S’il faut nommer une autre ligne directrice orientant ces nouvelles, mentionnons que quelques-unes d’entre elles dénoncent l’hypocrisie arriviste et l’incohérence existant entre les propos, les idées et les agissements des décideurs ou des militants, quelque noble que soit la cause qu’ils affirment défendre. Par exemple, dans Népé ou l’enterrement de première classe, le maire d’une petite ville mène une lutte acharnée afin que l’on cesse de vider la région de ses matières premières sans que celle-ci jouisse des fruits de leur transformation. Or ce preux maire battra en retraite lorsqu’il se sera senti aimablement méprisé par les véritables détenteurs du pouvoir ; rien à voir avec la gloire modeste, mais constante, associée à la mairie municipale.

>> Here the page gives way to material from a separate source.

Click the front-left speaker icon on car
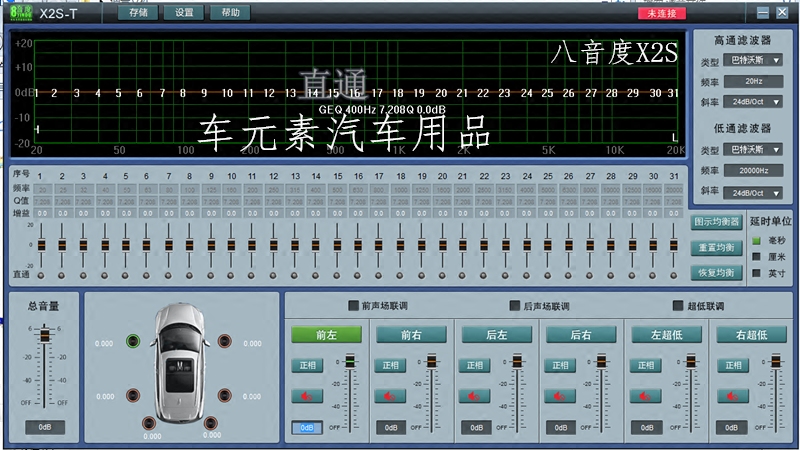Screen dimensions: 800x450 click(133, 342)
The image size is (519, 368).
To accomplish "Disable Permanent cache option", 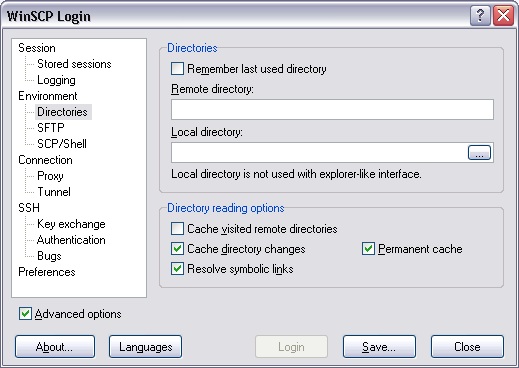I will [368, 249].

Bref, ce dernier ouvrage d’Alain Gagnon ne manque pas d’intérêt. Puisque l’auteur s’est donné le mandat, à travers ses fables, de transmettre quelques opinions quant à différents sujets, on s’étonne moins des commentaires acerbes formulés à propos, notamment, de l’UNEQ, du NPD et des acheteurs de nouvelles antiquités usinées censées rappeler le terroir. Quant aux véritables prises de position à l’égard de la discrimination dont sont victimes les personnes pauvres, de la surmédication, du conformisme à tout prix et d’autres attitudes modernes discutables, elles savent éviter le piège du moralisme grossier. Si les histoires contenues dans ce recueil sont intéressantes, en plus de soulever des questionnements éthiques et de véhiculer des critiques sociales pertinentes, elles sont aussi superbement écrites. Le vocabulaire recherché d’Alain Gagnon ainsi que les images tantôt colorées, tantôt évocatrices que suggèrent ses phrases, assurent un surcroît de plaisir aux lecteurs. « J’y glisse avec l’aisance d’un habitué qui sait trouver confort, respect et whisky à l’autre extrémité de ce voyage initiatique pour Ulysse fessu. » Un ouvrage plein de grâce, mais surtout plein d’esprit.
Alain Gagnon a remporté à deux reprises le Prix fiction roman du Salon du Livre du Saguenay–Lac-Saint-Jean pour Sud (Pleine Lune, 1996) et Thomas K (Pleine Lune, 1998). Quatre de ses ouvrages en prose ont ensuite paru chez Triptyque : Lélie ou la vie horizontale (2003), Jakob, fils de Jakob (2004), Le truc de l’oncle Henry (2006) et Les Dames de l’Estuaire (2013). Il a reçu à quatre reprises le Prix poésie du même salon pour Ces oiseaux de mémoire (Le Loup de Gouttière, 2003), L’espace de la musique (Triptyque, 2005), Les versets du pluriel (Triptyque, 2008) et Chants d’août (Triptyque, 2011). En octobre 2011, on lui décernera le Prix littéraire Intérêt général pour son essai, Propos pour Jacob (La Grenouille Bleue, 2010).